Luen se virou e partiu para o gabinete do primeiro secretariado, a porta se abriu automaticamente e não se fechou, levou alguns segundos até Alika se recompor, se levantar e praticamente correr atrás da chefe. Alika, estava entusiasmada, pois nunca tinha entrado no gabinete da primeira secretária antes, pois a função de passar a agenda do dia para Luen, era de Evelyn. Geralmente, era agende pública, eventos e entregas de outorgas, títulos honoríficos e questões burocráticas afins. Luen recebia a agente do dia, via mensagens eletrônicas, geralmente despachos menores que ficavam para Evelyn repassar assim que chegasse no gabinete. As questões mais reservadas, ficava ao encargo do chefe de gabinete do primeiro secretariado.
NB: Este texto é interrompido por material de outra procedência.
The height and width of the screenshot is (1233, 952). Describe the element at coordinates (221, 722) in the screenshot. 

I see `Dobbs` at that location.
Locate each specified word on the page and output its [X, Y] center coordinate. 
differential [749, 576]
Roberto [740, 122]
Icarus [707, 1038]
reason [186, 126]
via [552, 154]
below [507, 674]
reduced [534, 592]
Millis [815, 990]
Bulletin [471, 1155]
Mas, por questões protocolares, a agenda do dia, deveria ser repassada oralmente por assessores para o ocupante do primeiro secretariado da câmara alta. Que apesar do nome pomposo, primeiro secretariado da câmara alta, tem a função de relações públicas e o dia a dia da pequena burocracia da câmara alta, do que questões administrativas e políticas mais elevadas.
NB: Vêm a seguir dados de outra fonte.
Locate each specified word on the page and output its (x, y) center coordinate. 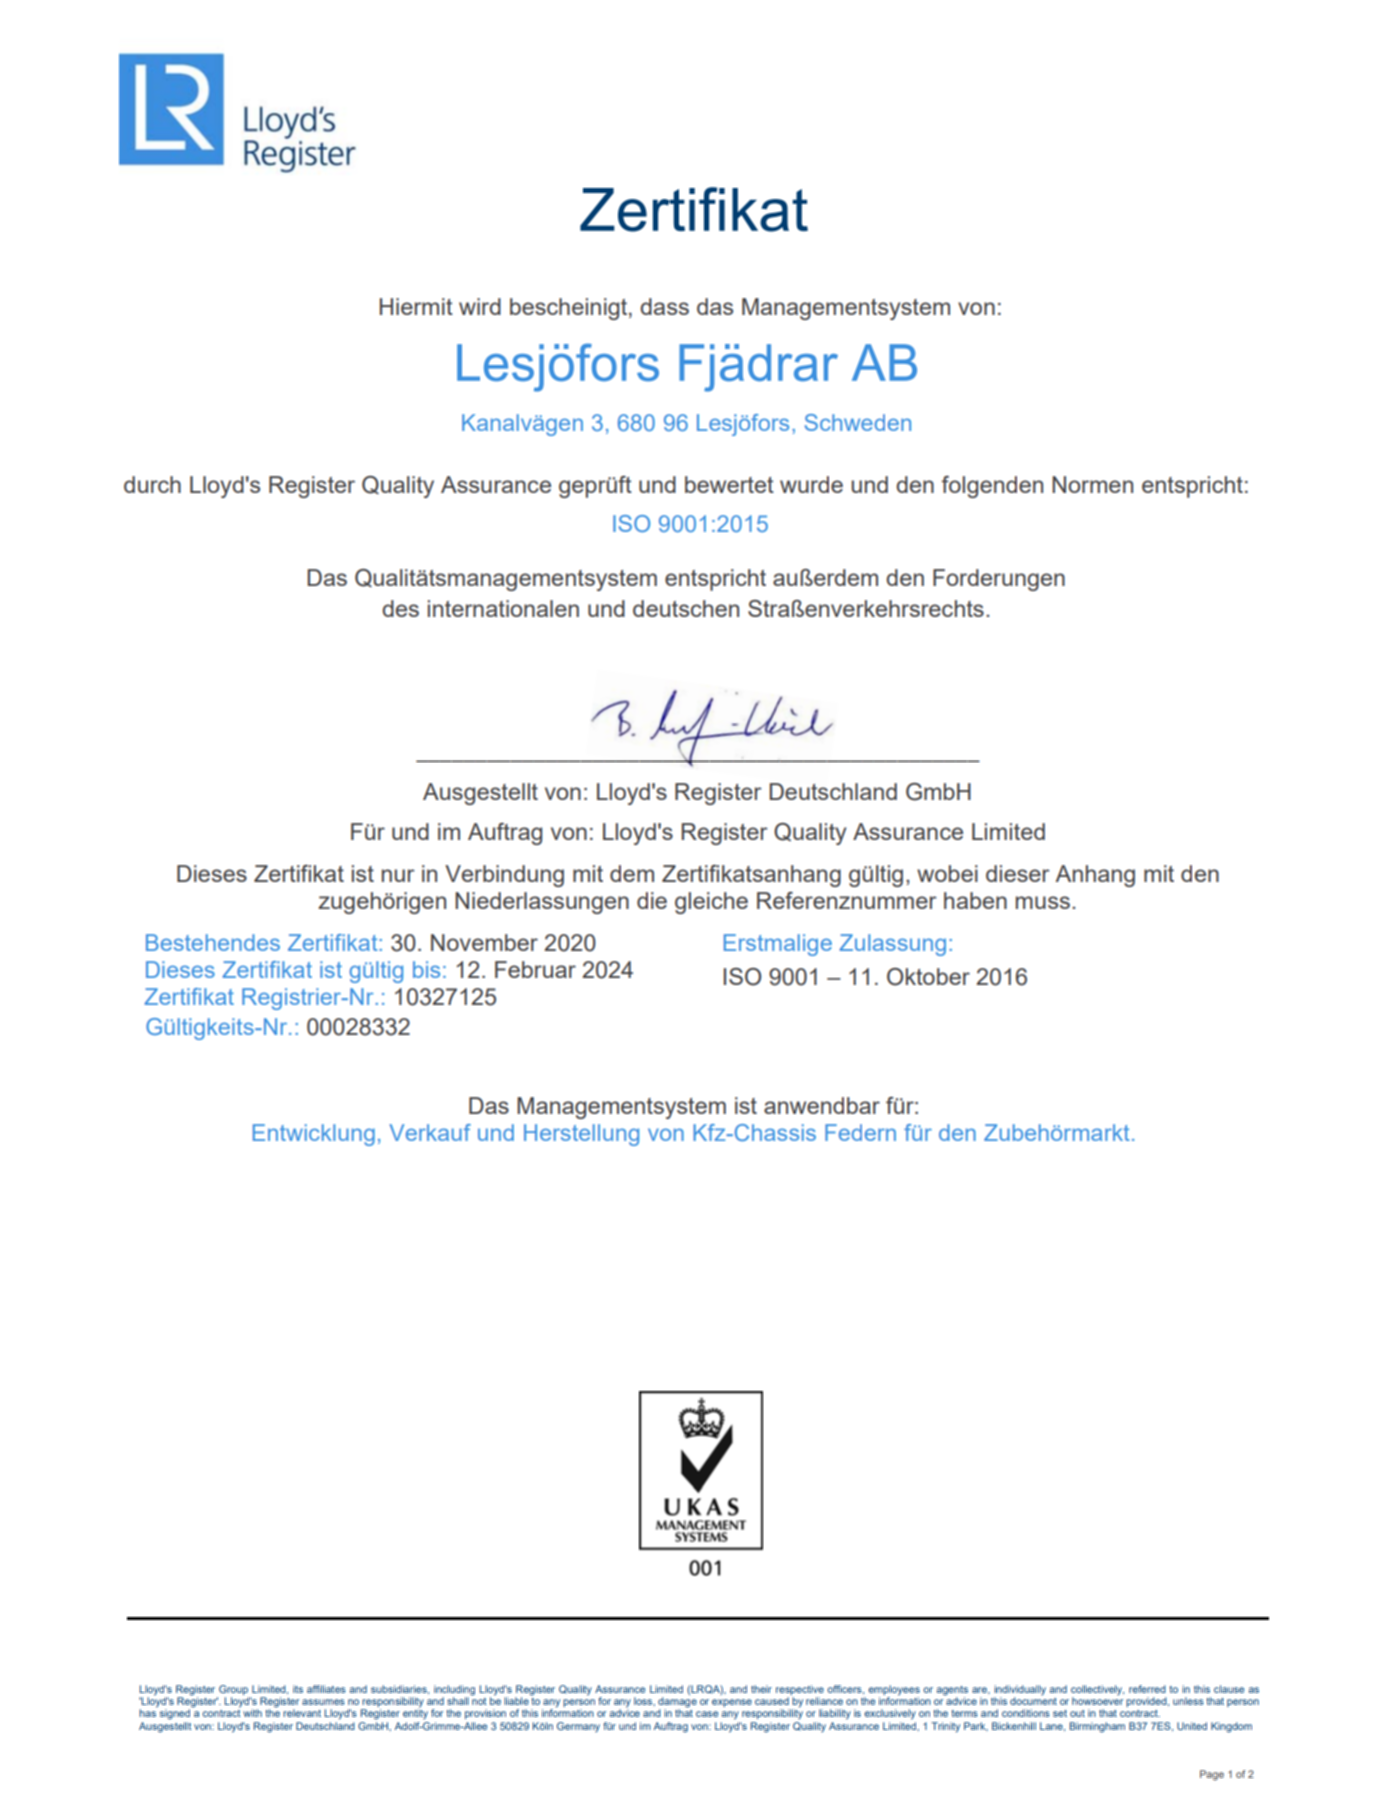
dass (664, 306)
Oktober (928, 977)
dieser (1018, 873)
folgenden (992, 487)
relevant (302, 1713)
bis (426, 969)
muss (1043, 902)
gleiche (711, 903)
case (707, 1714)
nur (398, 875)
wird (480, 306)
Ao adentrar no gabinete do primeiro secretariado, Alika viu Yuri, o chefe de gabinete de Luen, ele estava ao lado da mesa de Luen, ele bem alinhado com o seu terno azul escuro feito sobre medida, gravata vermelha, sapatos lustrosos e com um tablet na mão. Luen sentada, ouvia o chefe de gabinete, repassar a agenda do dia para Luen, eram assuntos relevantes vindos da câmara baixa e da presidência da república e de diversas embaixadas e variados consulados. Yuri olhou para Alika, com seus olhos verdes frios, ele não transparecendo qualquer incômodo ao notar a presença do corpo estranho, quebrando os muitos protocolos da câmara alta.
— Camarada Yuri, te apresento a minha nova primeira secretária, olha só, a primeira secretária da primeira da primeira secretária! — Falou Luen, enquanto lia e assinava os despachos.
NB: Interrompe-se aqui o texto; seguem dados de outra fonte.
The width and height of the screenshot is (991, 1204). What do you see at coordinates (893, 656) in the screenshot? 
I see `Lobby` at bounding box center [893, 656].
— Acordou de bom humor hoje camarada Luen? — Disse gélido, o chefe de gabinete.
— Ataque soviético, camarada, ataque soviético! — Respondeu Luen, em russo, sem parar de trabalhar! E depois de alguns minutos Luen prosseguiu — Só? Algo fora da agenda Viktor, o que temos para hoje?
— Viktor? Estás mesmo de bom humor camarada primeira secretária, tem sim, quando a camarada Luen, irá devolver os livros da minha amada mãe? — Respondeu Yuri, também em russo e com bom humor atípico para um descendente dos Montes Urais.
— Não fazem mais camaradas comunistas, como antigamente, quando Valentina devolver as matrioskas, que dei para ela, eu devolverei os livros que ela me presenteou. — Falou Luen em russo.
Ambos riram alto, Yuri levou a mão até a mesa de Luen, pegou os papéis assinados e partiu, andou em direção a gabinete anexo ao de Luen, estava abrindo a porta, quando voltou e disse em russo: — Quando partires sentirei saudades minha boa amiga. — Passou pela porta e foi tragado pela escuridão.
— A primeira secretária fala russo? — Perguntou Alika e se arrependendo depois.
— A agenda? O que temos para hoje? — Perguntou a primeira secretária mecanicamente.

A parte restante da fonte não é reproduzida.